Oleh : Zainurrofieq
Harus kaya, harus  bagus ibadahnya dan tidak pernah membenci orang, itulah pelajaran terpenting yang dinarasikan Allah SWT pada surat terpendek dalam Al Quran yaitu surat Al Kautsar yang hanya terdiri dari 3 (tiga) ayat itu.
Pertama, KAYA
Tafsiran kalimat "Al Kautsar" saya lebih sependapat dengan Tafsir Al Manar, Dzilal Quran, Ibnu Katsir dan Tafsir al Munir yang lebih menekankan terjemahannya bukan hanya pada sebuah telaga yang akan diberikan Allah di surga kelak, tapi lebih rill diartikan dengan makna bahwa Allah telah memberikan Nikmat yang banyak (kaya), senada dengan kalimat "yursilissama a 'alaikum midroro" surat Nuh. Â
Artinya kita semua disuruh untuk langsung memiliki mental kaya, Â keyakinan bahwa kita ada dalam kemewahan dan kegemerlapan serta kenikmatan yang indah saat ini. Â
Tidak malah sebaliknya, terfikirkan kondisi serba kurang, tidak beruntung dan memiliki anggapan diri harus diberi oleh orang lain bahkan lebih bahaya lagi ketika memiliki anggapan tidak apa-apa  meminta-minta ( mental proposal/mental miskin).
Mental kaya ini yang harus diambil pelajaran kaum muslimin, merasa diri serba berkecukupan, artinya urusan dunianya sudah cukup, "sudah selesai", tinggal berfikir mendedikasikan semua yang dikerjakan di dunia itu untuk bekal kelak di akhirat (dunia untuk berjuang menanam dan akhirat untuk menuai).
Dan yang lebih luar biasanya lagi, ternyata dengan mental kaya ini justru akan menjadi jalur bypass alias jalur cepat untuk mengimplementasikan kaya yang sesungguhnya ( Ana inda dzonni abdi bii / Aku tergantung prasangka hamba-Ku, Hadits Qudsi).
Disamping kita ketahui bahwa rule atau hukum alamnya, alias system yang berjalan menurut narasi quran surat Ibrohim Ayat 7 adalah, jika pandai bersyukur, maka akan ditambahkan. Artinya semakin focus pada menikmati kondisi dan suasana ternikmat dan dinikmatkannya, maka akan semakin beralasan untuk terus tertambahkan kebaikannya, begitulah hukum alamnya.

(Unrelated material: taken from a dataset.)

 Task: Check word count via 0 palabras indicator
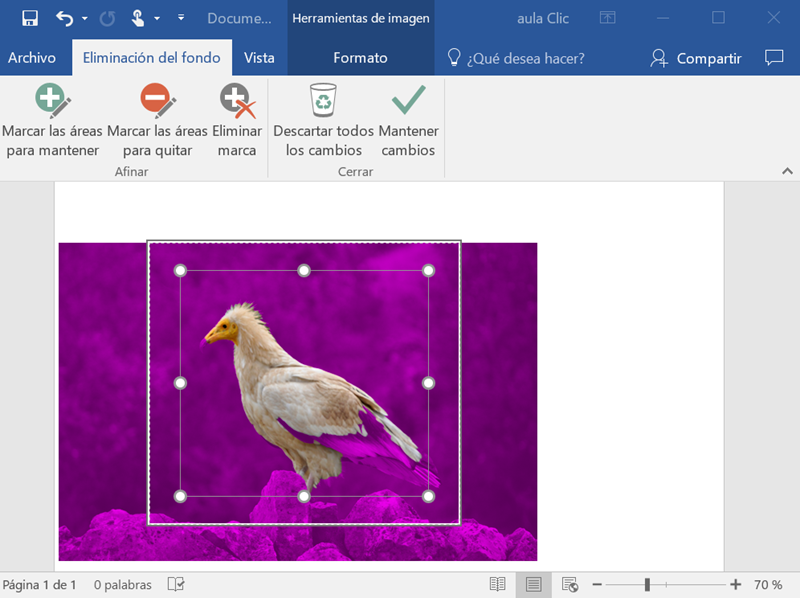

Menjadi dan merasa diri dalam kondisi Kaya ini menjadi starting point (nuqtatulintilaq) untuk melanjutkan ke fase berikutnya yaitu fase beribadah. (Hal ini senada dengan narasi surat al maun yang memerintahkan ibadah kepada dzat yang telah memberi makanan dan keamanan / fal ya'budu robbahadzal bait alladzi athamahum min juu' wa amanahum min khouf).
Kedua, BERIBADAH
Kalimat "Fasolli' dalam ayat kedua surat Al Kautsar ini, saya lebih sependaat pada mufassir yang tidak menterjemahkan dengan kata sholatlah, tapi pada makna " berdoalah". Karena jika perintah  sholat, narasi alquran biasanya mendahulukan kalimat "Aqim" sebelum kata "Sholat".
Pentakhsisan kalimat fasolli dengan makna berdoalah memunculkan makna ibadah karna kita ketahui Doa itu adalah sumsumnya ibadah " Adduau mukhullibaadah".
Dan penafsiran kalimat "wanhar" yang diartikan menyembelihlah pun diarahkan pada inti makna ibadahnya (bukan riil kassat darah dan dagingnya).
Maka makna terkandung di ayat kedua tersebut adalah perintah untuk mempertebal sisi spiritualitasnya ( beribadahlah lebih baik lagi!).
Ketiga, TIDAK MEMBECI.
Makna terdalam dari kisah orang arab yang membenci Rasulullah dengan mengejek putusnya keturunan Rasululllah, dari kalimat  "innasyaniaka huwal abtar/ sesungguhnya orang yang membenci mu (Muhammad) adalah mereka yang terputus), ternyata juga memberikan pelajaran terpenting bahwa siapapun yang suka membenci, memiliki sifat gampang tersinggung dan benci pada sesama, sejarah dan namanya akan habis alias terputus tiddak abadi, umurnya tidak akan panjang.
Maka janganlah suka membenci siapapun!